Dear Sanna - In Response to Your Questions...

I am comfortable with (the idea of) living alone in a foreign country. I have never done it, so I can't be sure, but the idea of moving out of the U.S. does not phase me. I really see it as an opportunity to study abroad, which many of my friends and family have already done, so it does not really scare me.

There are concerns in this area that it might not be the safest place, but then again there's always going to be a risk, no matter where I go, and I won't let that dictate my life. There's possibility of another terrorist attack (heaven forbid) in New York City, but I would never think twice about that if I was planning on moving there. I could be scared of living in the south because of hurricanes. To me, there may be fears, but unless there are absolute reasons that would make me weary of even visiting a place, I don't like to let such things prevent me from living my life.

I do not know someone directly in the area, but I have many good friends and family who have already told me about people they know there. An Uncle already told his friends in high positions there that I may be coming, and they promised to take care of me.

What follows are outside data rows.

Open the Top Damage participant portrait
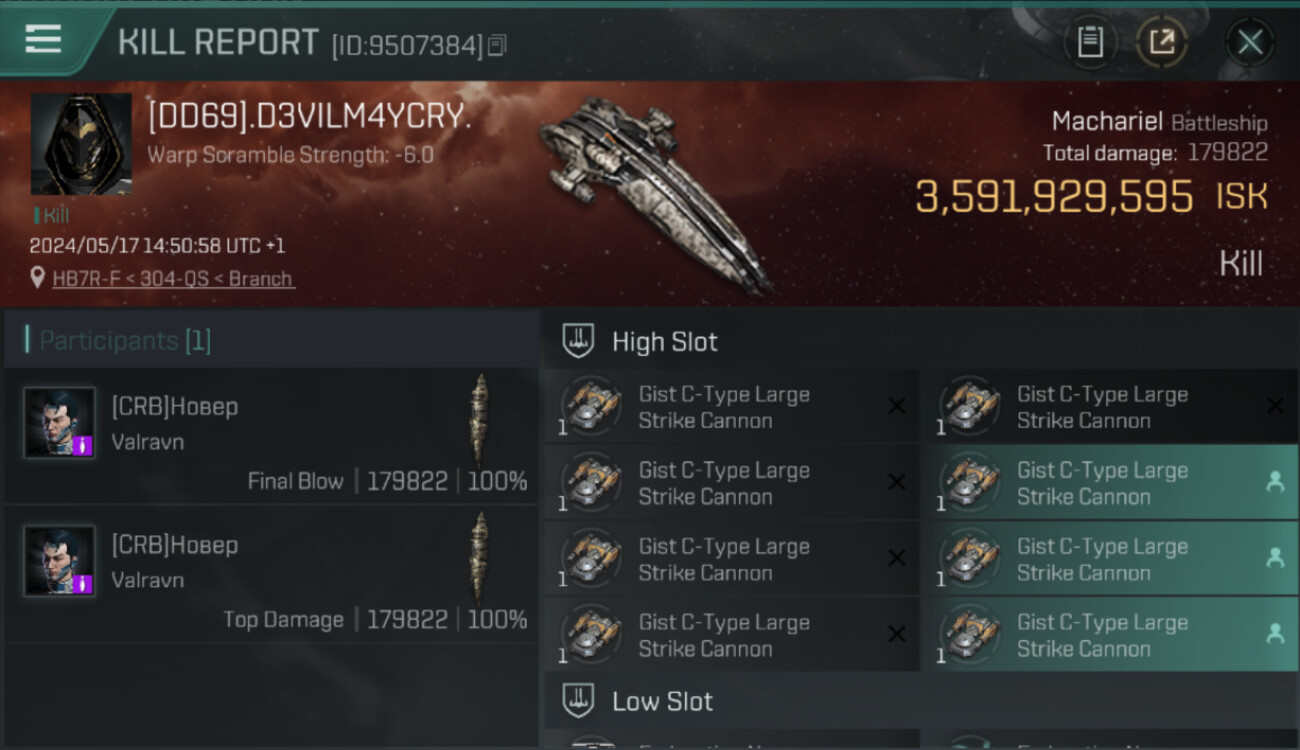The width and height of the screenshot is (1300, 750). [x=60, y=561]
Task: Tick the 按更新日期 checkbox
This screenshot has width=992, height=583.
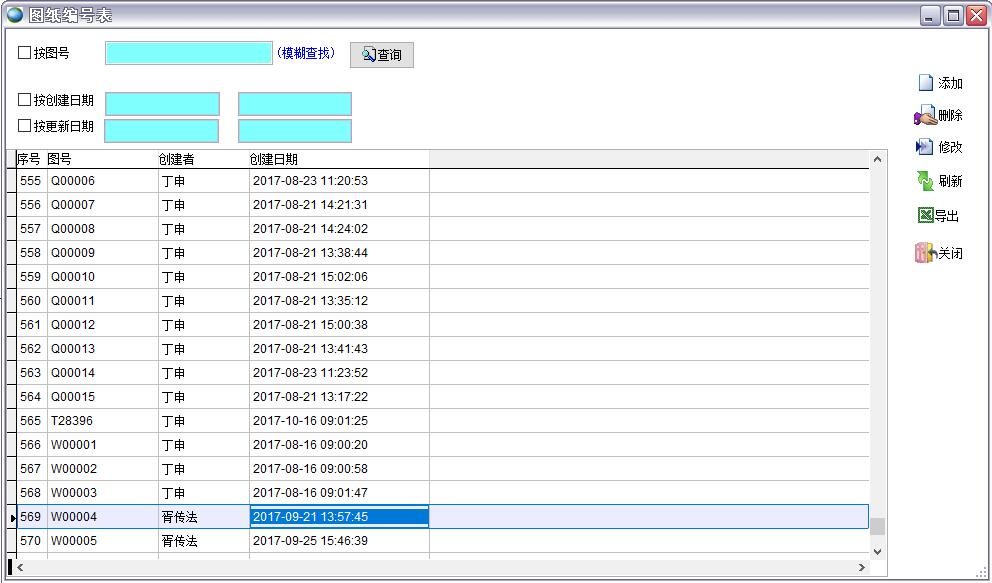Action: [x=25, y=126]
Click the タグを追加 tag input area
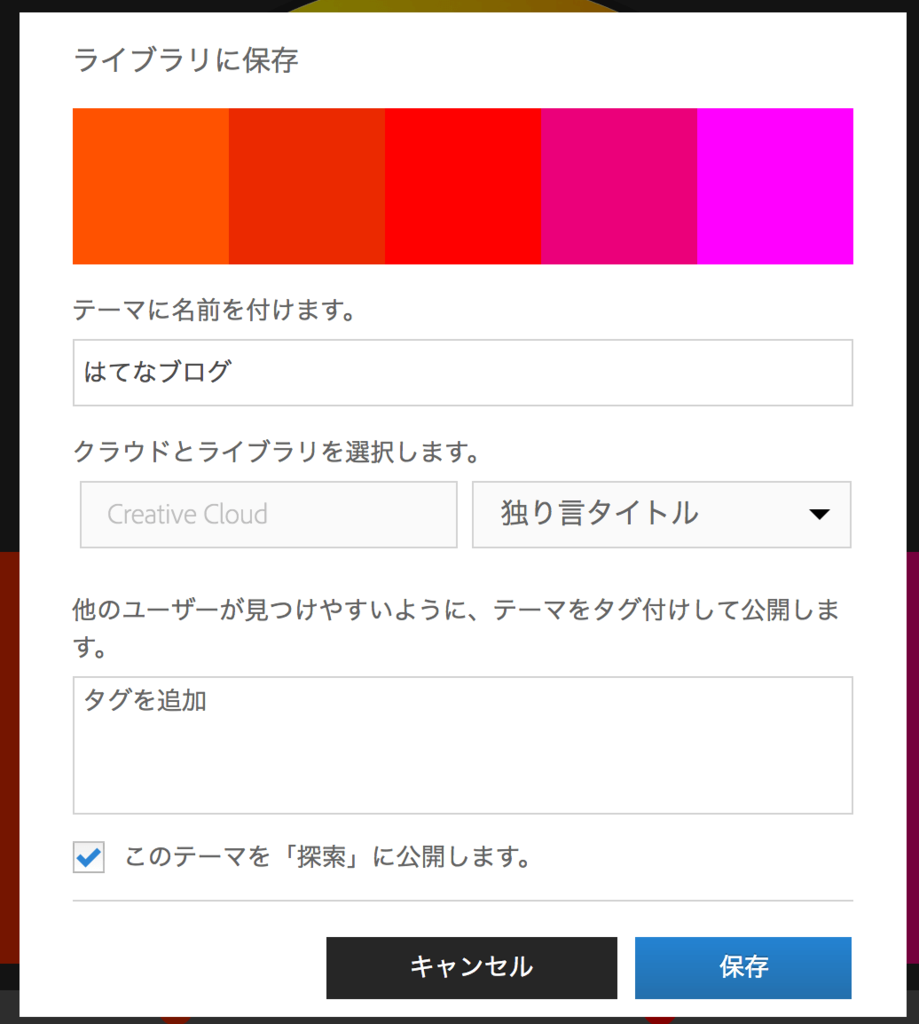Screen dimensions: 919x1024 (462, 745)
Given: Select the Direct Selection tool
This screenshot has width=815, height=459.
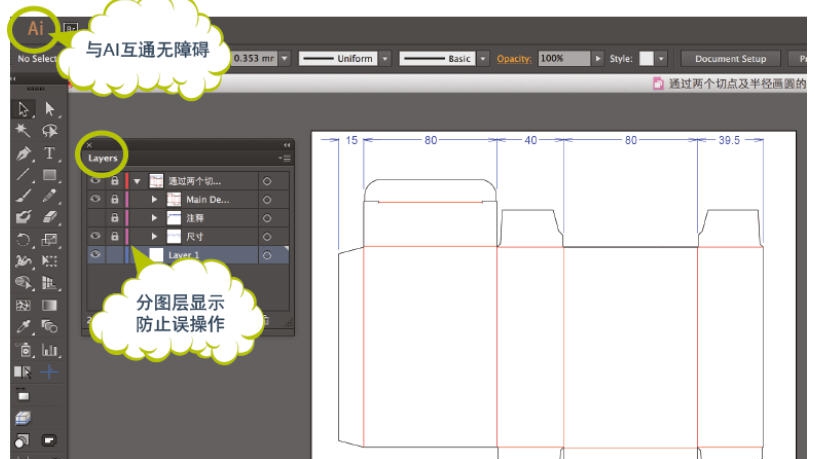Looking at the screenshot, I should (49, 109).
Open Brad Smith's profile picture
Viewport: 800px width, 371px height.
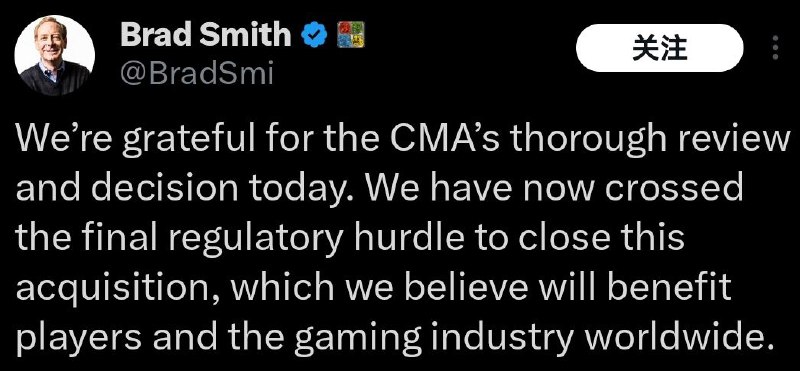click(55, 55)
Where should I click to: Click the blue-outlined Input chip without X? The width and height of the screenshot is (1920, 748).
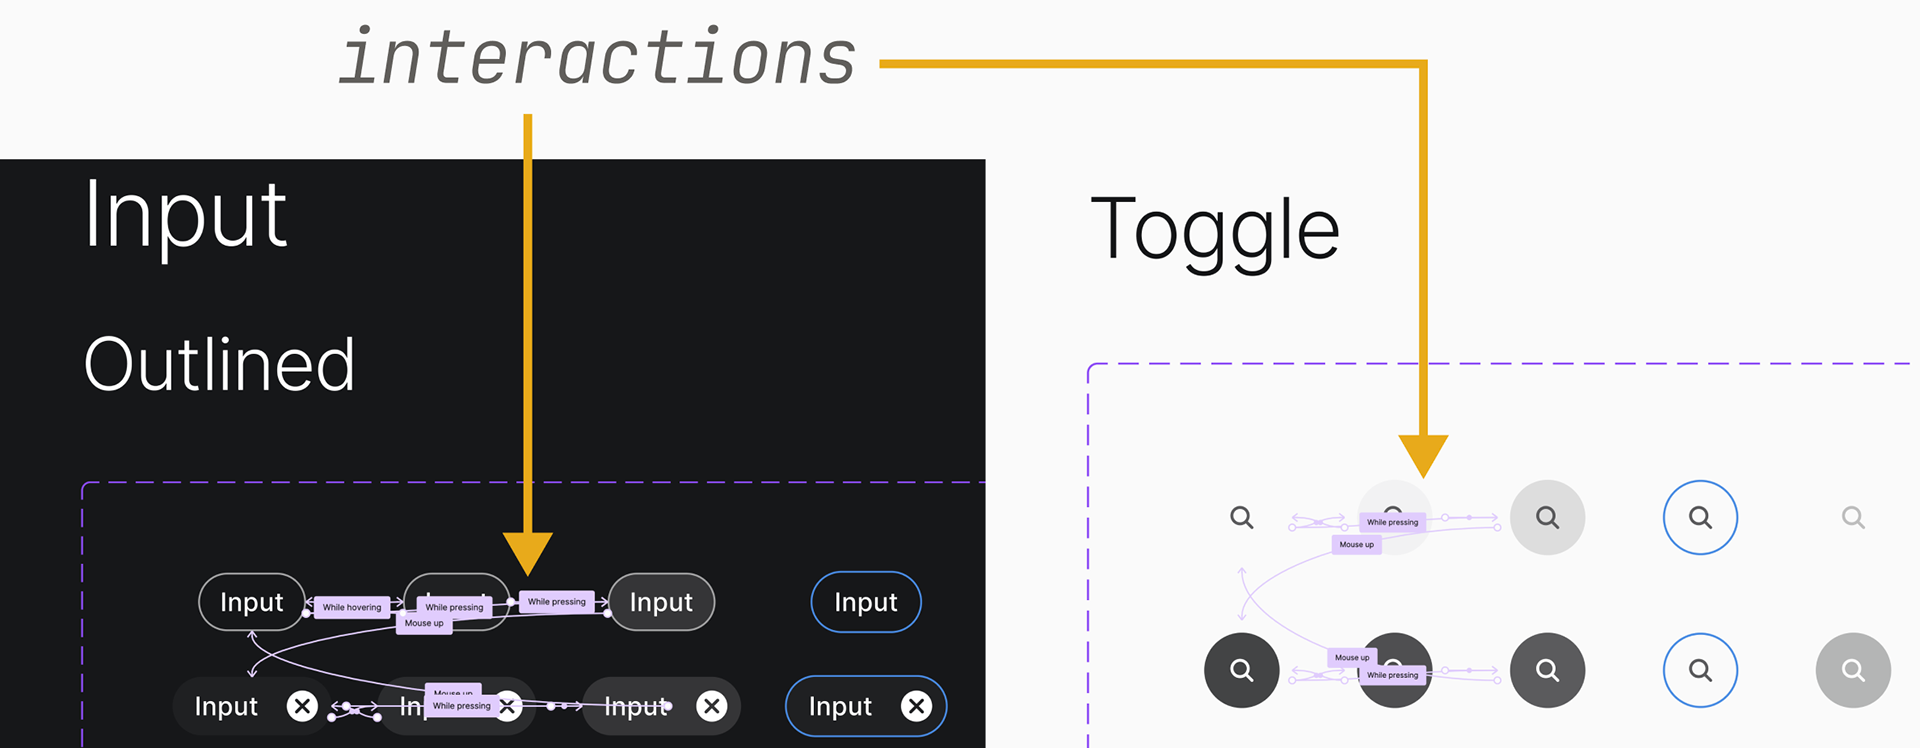[866, 602]
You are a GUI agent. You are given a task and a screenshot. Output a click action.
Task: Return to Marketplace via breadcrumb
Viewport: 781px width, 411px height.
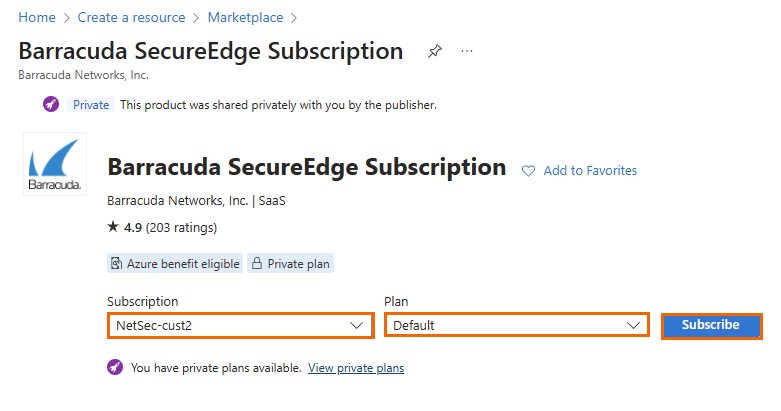(x=246, y=17)
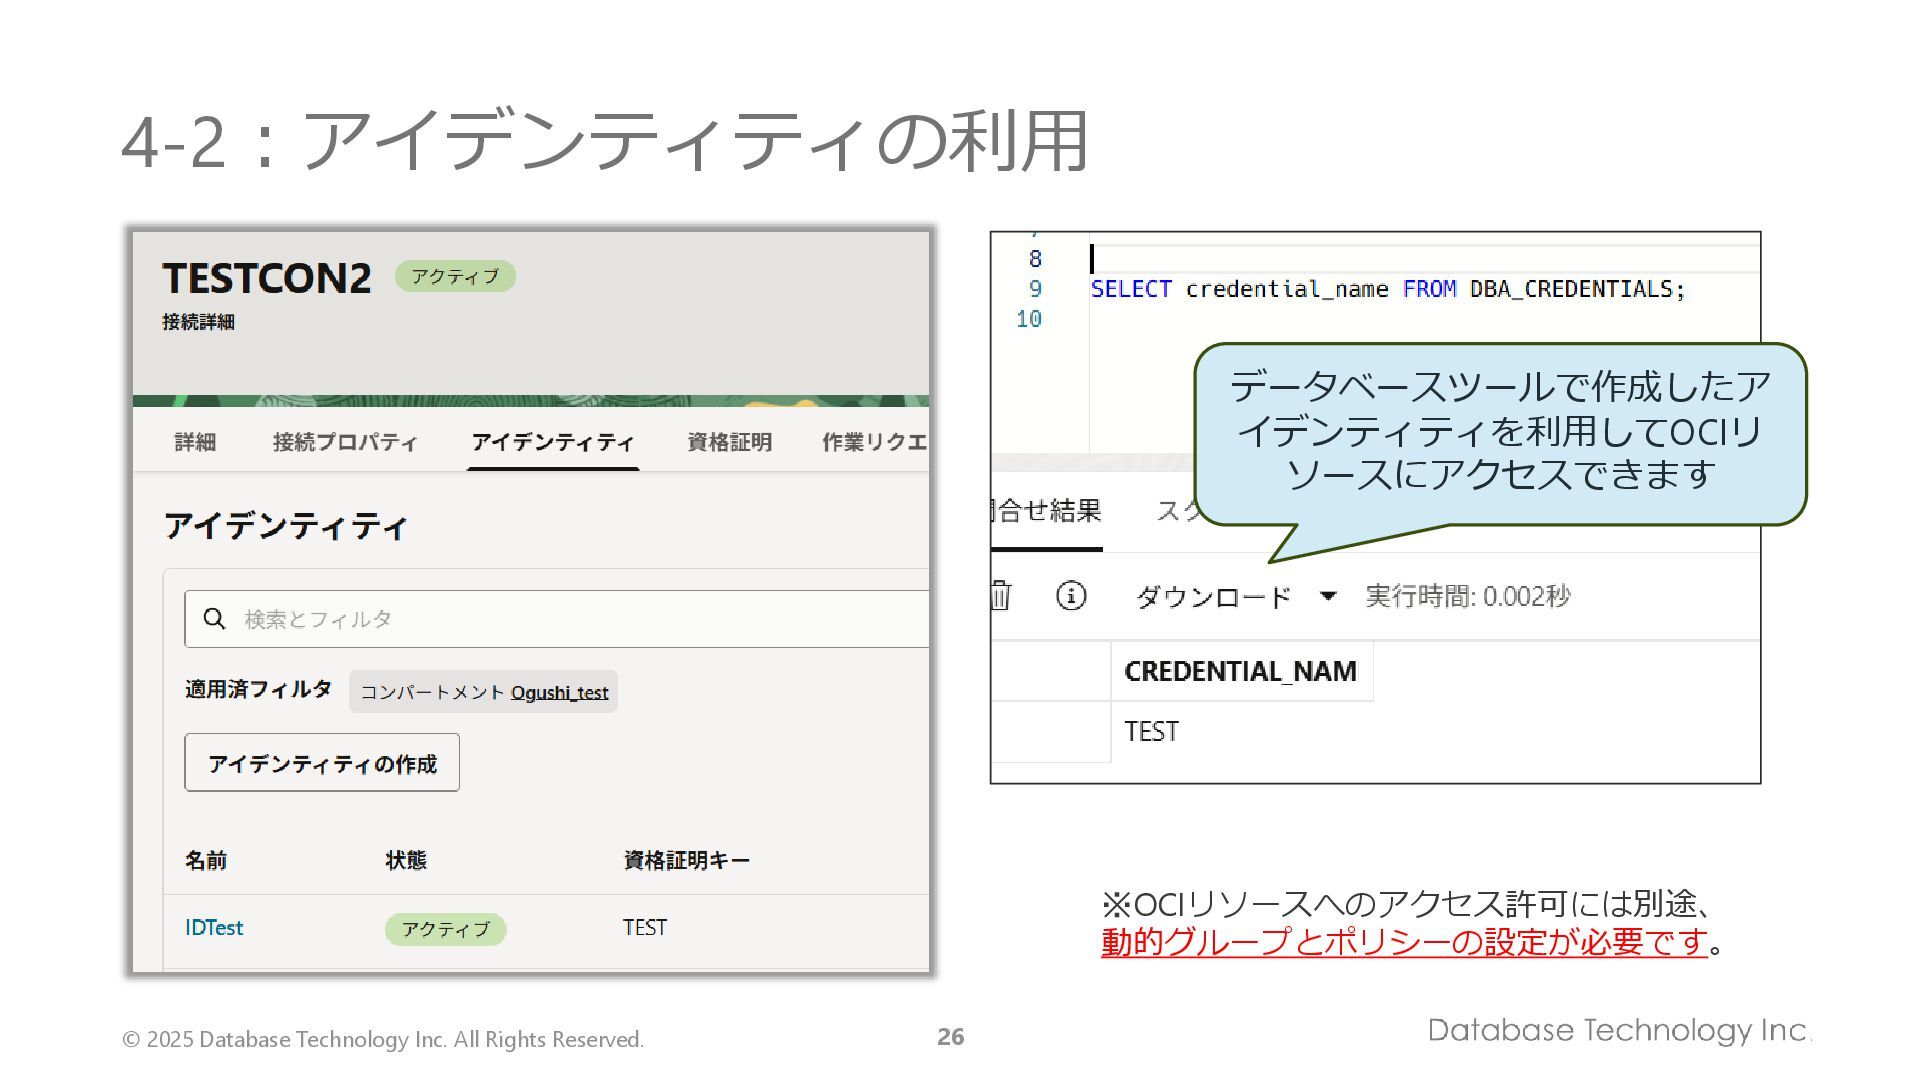The height and width of the screenshot is (1080, 1920).
Task: Click the search magnifier icon
Action: click(214, 619)
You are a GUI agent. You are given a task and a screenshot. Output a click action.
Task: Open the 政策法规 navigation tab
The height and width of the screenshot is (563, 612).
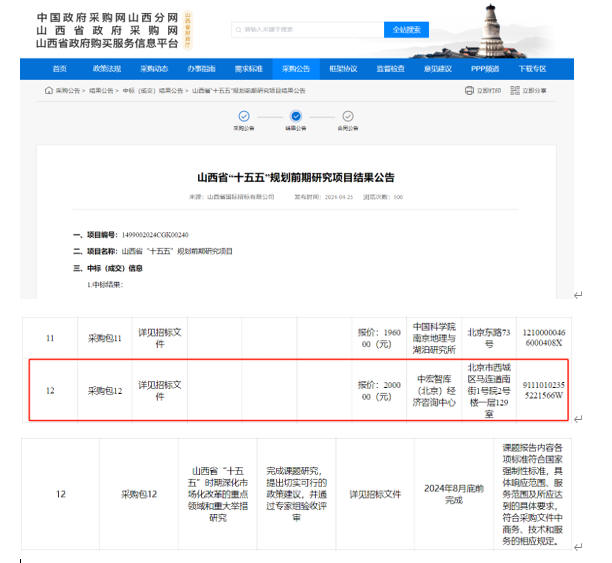coord(107,69)
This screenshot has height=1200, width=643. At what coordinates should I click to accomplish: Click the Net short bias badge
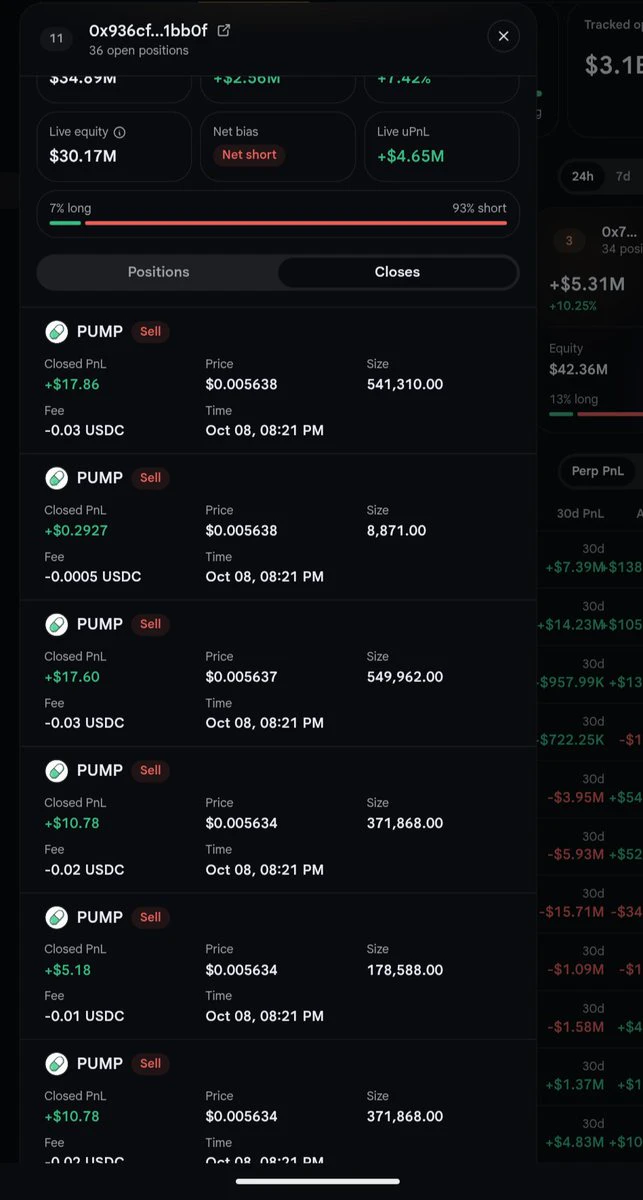click(249, 155)
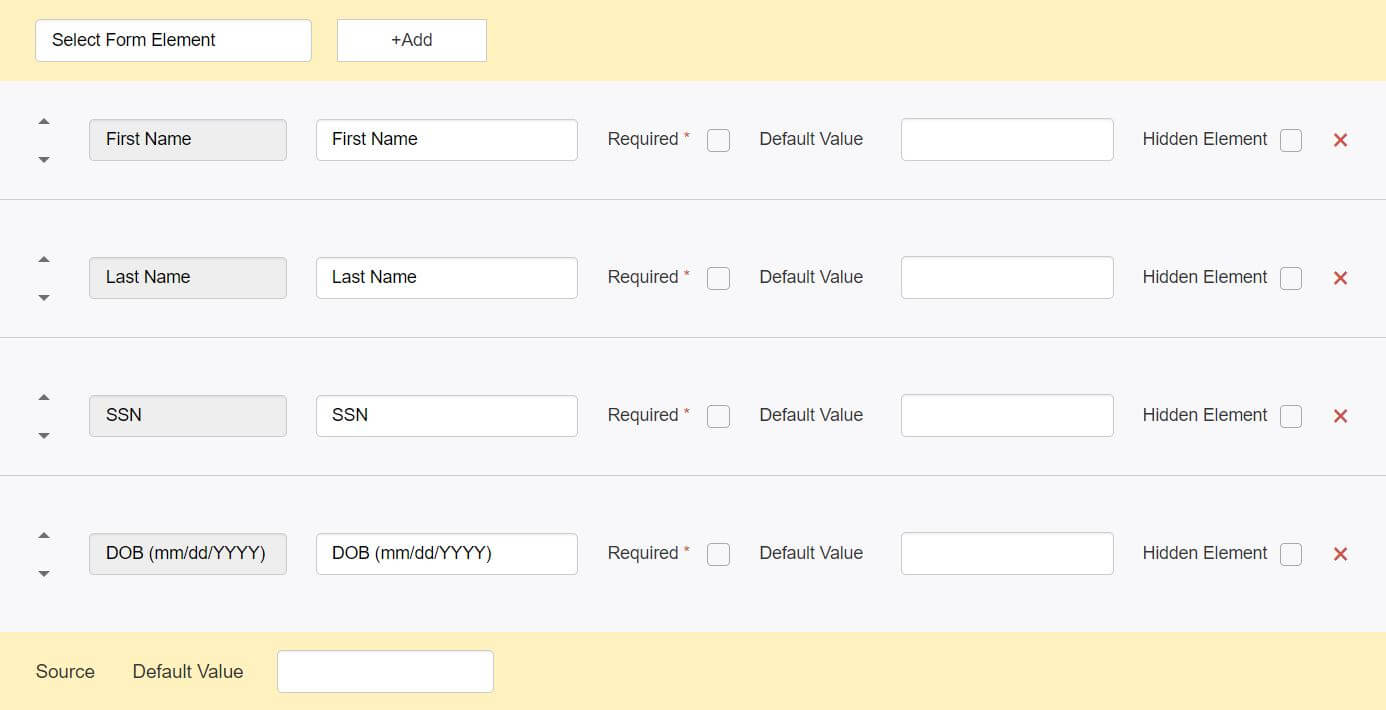Check Required for the SSN field
The height and width of the screenshot is (710, 1386).
click(x=718, y=416)
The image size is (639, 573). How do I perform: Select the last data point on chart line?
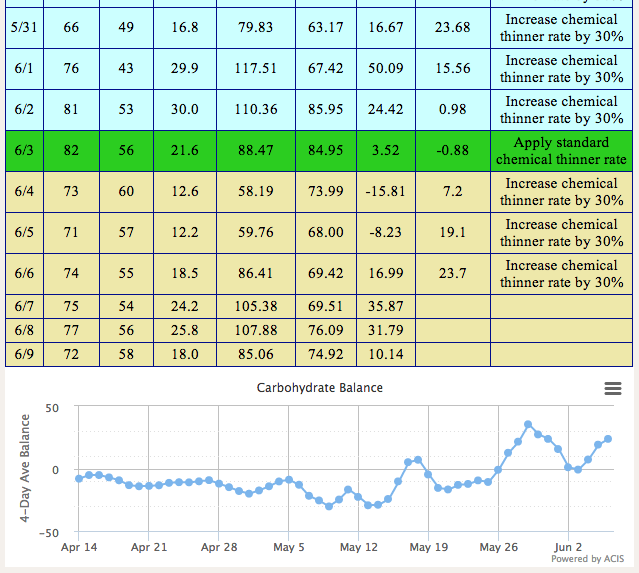[x=608, y=439]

I'm not sure I would really call this a risk, but if it is, I took a similar risk by moving where I am now, and I have no regrets.

When I think about myself years from now looking back on this experience, I can't imagine regretting making the move. Rather, it seems like an opportunity one might regret if they missed out on. I am not really missing out on any other opportunities by staying here, because I don't really have any other opportunities. None of the offers I received this year made me feel this way. It was all kind of expected, or disappointing after learning the details.

I can't really predict what I would say to myself in the future, because I don't know how my life will play out. Everything happens for a reason, I think, and I'm sure either way I will have a pretty good life. I'm sure if I go I will learn a lot, no matter what happens. If I decide I hate it and want to move back, then I'll have that experience and that new knowledge. Of course if I like it, I'll stay for I don't know how long. If I don't go, I'll always wonder what could've happened, although maybe sticking it out here another year would result in a job. Or maybe taking a modest position somewhere else, it will turn out to be the right place for me, but why not choose the place offering me a job, with a real adventure?

I can afford to travel home in the case of a family crisis or if I just decide I want to go home. The only thing about living in this place that will be more expensive than my current situation is travel. Everything else (as far as I know) should be about the same, or probably even a little cheaper. I won't have a car there, so no gas money, and I'll probably be within walking distance from the studios, so no public transportation money either. Housing even seems a little less expensive. In addition, I will have a monthly salary, so my parents should be putting out less money that they would if I stayed here, and if I need to come home, they could definitely afford it, or if they continued to give me the same financial assistance as this year, I could use my savings for a plane ticket.